Libération sous caution élevée et signature de documents inconnus
À la prison d’Amol, le nombre d’enfants détenus pendant les deux premières semaines aurait été si important que, selon des visiteurs, un jour début février, après l’ouverture des portes de la prison, environ 20 à 25 enfants âgés de 13 à 16 ans ont été remis à leurs familles, débraillés et en piteux état.
Selon les familles, tous ces enfants ont été contraints de signer des documents avant leur libération, dont ils ignoraient le contenu. Ce n’est qu’après avoir signé ces papiers qu’ils ont été libérés sous caution, moyennant des montants allant de plusieurs centaines de millions de tomans à un milliard de tomans, soit l’équivalent de plusieurs milliards à 10 milliards de rials (environ 62 500 dollars américains).
Manque d’informations sur l’état des détenus
Un avocat de la province de Kerman, exprimant son inquiétude quant à la situation des enfants et adolescents détenus, a déclaré : « Nous n’avons pratiquement aucune information, à moins qu’une famille ne se manifeste.»
D’après lui, certaines familles ont été invitées à signaler la disparition de leur enfant.
Le père d’un adolescent de 17 ans, récemment libéré, a contacté cet avocat pour s’informer sur la situation juridique de son fils. Il a indiqué que l’adolescent avait été battu à plusieurs reprises, qu’il avait deux côtes cassées et des doigts démis.
Selon lui, son fils est profondément traumatisé et a raconté : « Ils nous ont assis dans une pièce sans fenêtres et nous ont uriné dessus. Ils n’arrêtaient pas de se moquer de nous et de rire bruyamment. Je pense qu’ils nous ont gardés là pendant plusieurs jours. Puis ils ont apporté un tuyau d’arrosage et nous ont aspergés d’eau glacée à haute pression.»
L’avocat a souligné que les familles subissent des pressions et qu’il est primordial d’informer le public dans de telles circonstances.
Dans un autre cas, selon le père d’un enfant détenu à Amol, les autorités lui ont dit : « On vous a donné la chance d’élever votre enfant ; maintenant, nous allons en faire des personnes respectables.»
Témoignages sur les centres de détention non officiels à Mashhad
La question de la détention et des mauvais traitements infligés aux enfants a déjà attiré l’attention des organisations de défense des droits humains. Lors des manifestations nationales de 2022, Human Rights Watch a rapporté que les forces de sécurité iraniennes, en réprimant les manifestations, avaient tué, torturé et, dans certains cas, soumis des enfants à des agressions sexuelles et à des disparitions forcées.

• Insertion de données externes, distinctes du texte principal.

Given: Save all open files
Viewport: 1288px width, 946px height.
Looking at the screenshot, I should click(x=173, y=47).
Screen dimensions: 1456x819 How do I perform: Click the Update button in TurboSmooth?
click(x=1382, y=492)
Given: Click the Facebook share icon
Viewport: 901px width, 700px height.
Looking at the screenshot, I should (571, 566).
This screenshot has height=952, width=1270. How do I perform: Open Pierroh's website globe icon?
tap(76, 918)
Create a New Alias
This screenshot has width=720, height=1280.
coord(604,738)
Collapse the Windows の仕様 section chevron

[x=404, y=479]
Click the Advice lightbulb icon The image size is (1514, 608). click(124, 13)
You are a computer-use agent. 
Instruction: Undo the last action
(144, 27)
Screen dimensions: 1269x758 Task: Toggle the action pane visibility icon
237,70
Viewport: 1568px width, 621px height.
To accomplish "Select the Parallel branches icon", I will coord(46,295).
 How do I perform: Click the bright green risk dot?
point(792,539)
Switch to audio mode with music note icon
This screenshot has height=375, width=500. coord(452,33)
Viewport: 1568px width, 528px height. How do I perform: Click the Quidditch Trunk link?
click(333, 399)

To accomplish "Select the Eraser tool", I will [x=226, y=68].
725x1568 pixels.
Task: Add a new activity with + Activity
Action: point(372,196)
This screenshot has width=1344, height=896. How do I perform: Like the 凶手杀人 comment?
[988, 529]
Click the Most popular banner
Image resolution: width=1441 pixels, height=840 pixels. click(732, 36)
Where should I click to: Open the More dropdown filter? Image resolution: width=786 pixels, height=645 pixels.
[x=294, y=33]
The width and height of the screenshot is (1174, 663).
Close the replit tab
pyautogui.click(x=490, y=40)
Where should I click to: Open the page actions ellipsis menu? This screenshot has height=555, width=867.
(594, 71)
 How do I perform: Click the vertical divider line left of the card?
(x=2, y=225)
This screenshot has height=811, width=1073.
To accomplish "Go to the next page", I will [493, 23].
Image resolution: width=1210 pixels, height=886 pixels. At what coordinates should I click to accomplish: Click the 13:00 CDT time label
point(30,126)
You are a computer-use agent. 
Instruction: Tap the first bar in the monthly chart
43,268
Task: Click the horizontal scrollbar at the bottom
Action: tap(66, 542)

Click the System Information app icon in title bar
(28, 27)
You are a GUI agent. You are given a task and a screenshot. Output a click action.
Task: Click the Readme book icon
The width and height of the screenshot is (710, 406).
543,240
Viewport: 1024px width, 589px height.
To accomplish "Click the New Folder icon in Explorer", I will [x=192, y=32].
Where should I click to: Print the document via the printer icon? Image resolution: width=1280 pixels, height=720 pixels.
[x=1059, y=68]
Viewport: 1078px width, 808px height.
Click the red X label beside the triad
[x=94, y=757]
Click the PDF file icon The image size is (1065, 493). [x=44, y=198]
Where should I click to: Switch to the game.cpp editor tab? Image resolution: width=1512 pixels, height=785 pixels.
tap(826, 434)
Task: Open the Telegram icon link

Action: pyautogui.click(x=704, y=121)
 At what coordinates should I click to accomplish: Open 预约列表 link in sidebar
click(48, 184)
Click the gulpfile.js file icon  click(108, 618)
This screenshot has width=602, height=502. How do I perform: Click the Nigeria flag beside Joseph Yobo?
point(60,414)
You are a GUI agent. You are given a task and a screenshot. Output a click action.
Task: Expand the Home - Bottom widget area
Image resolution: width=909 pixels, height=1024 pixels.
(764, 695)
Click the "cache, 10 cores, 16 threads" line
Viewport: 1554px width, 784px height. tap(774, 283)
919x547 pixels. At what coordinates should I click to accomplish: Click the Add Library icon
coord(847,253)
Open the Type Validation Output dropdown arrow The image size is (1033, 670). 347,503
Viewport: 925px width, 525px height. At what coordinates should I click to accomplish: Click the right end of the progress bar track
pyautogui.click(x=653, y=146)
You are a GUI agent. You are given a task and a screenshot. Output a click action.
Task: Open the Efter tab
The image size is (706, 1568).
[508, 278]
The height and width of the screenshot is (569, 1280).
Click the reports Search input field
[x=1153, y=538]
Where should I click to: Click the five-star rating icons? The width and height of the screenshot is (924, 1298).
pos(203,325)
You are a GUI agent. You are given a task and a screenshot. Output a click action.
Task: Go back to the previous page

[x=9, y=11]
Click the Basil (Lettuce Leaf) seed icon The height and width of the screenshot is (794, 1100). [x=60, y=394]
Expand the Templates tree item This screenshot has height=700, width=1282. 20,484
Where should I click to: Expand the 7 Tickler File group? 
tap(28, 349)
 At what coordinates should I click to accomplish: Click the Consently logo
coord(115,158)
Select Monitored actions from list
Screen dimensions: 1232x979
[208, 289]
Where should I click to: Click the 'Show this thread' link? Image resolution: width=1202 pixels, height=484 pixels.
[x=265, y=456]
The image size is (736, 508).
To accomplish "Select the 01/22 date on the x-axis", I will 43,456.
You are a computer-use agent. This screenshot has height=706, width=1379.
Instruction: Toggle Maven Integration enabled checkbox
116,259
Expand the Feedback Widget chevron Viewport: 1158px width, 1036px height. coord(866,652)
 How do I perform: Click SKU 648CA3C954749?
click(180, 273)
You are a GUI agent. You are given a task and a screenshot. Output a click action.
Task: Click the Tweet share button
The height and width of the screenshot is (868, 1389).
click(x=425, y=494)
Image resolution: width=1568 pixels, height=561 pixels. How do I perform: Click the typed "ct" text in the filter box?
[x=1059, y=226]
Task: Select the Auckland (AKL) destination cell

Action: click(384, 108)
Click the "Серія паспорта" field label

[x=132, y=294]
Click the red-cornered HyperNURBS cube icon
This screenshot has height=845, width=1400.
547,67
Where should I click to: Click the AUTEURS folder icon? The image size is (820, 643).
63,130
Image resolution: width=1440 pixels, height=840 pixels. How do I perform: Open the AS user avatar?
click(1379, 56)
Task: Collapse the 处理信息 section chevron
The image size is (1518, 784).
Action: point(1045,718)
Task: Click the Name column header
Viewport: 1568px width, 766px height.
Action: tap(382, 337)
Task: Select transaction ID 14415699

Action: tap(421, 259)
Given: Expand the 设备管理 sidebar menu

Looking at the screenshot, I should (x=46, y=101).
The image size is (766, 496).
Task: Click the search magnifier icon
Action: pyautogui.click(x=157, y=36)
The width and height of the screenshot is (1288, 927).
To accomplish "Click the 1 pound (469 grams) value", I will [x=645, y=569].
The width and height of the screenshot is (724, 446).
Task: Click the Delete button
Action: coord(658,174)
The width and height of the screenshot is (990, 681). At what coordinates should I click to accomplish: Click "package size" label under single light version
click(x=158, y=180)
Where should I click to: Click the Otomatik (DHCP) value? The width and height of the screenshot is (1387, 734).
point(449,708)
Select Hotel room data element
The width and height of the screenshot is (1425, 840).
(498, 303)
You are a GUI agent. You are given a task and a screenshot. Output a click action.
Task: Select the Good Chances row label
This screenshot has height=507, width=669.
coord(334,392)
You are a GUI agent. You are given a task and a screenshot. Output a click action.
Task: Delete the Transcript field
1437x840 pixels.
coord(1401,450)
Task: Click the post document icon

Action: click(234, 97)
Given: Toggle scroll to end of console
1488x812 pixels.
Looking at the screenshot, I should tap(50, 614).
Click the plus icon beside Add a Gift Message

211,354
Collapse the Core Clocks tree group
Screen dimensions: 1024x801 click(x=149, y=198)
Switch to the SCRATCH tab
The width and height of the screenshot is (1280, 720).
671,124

Un proche de la famille d’un adolescent de 16 ans à Mashhad a déclaré qu’ils étaient sans nouvelles de lui depuis deux semaines. La famille avait d’abord été informée qu’il se trouvait dans un centre de détention pour mineurs, mais les démarches entreprises sont restées vaines.
Un ancien détenu pour délits financiers, récemment libéré de la prison de Vakilabad, a contacté la famille et a indiqué que l’adolescent avait été détenu quelque temps dans un centre de détention non officiel, puis transféré, avant sa libération, dans un commissariat de droit commun.
Selon cette source, des brûlures de cigarettes étaient clairement visibles au poignet et au bras de l’adolescent, qui avait des difficultés à marcher. Ce dernier n’a pas donné beaucoup de détails sur ce qui lui est arrivé, mais sa famille soupçonne qu’il ait également été victime d’abus sexuels.
D’après cet ancien détenu pour délits financiers, l’enfant se serait entendu dire : « Tu ne reverras plus jamais ta famille, et on se débarrassera de ton corps. »
Selon cet ancien prisonnier financier, l’enfant s’est entendu dire : « Tu ne reverras plus jamais ta famille, et nous nous débarrasserons de ton corps.»
Il a également été contraint de signer un document qui, d’après lui, était nécessaire pour mettre fin aux tortures.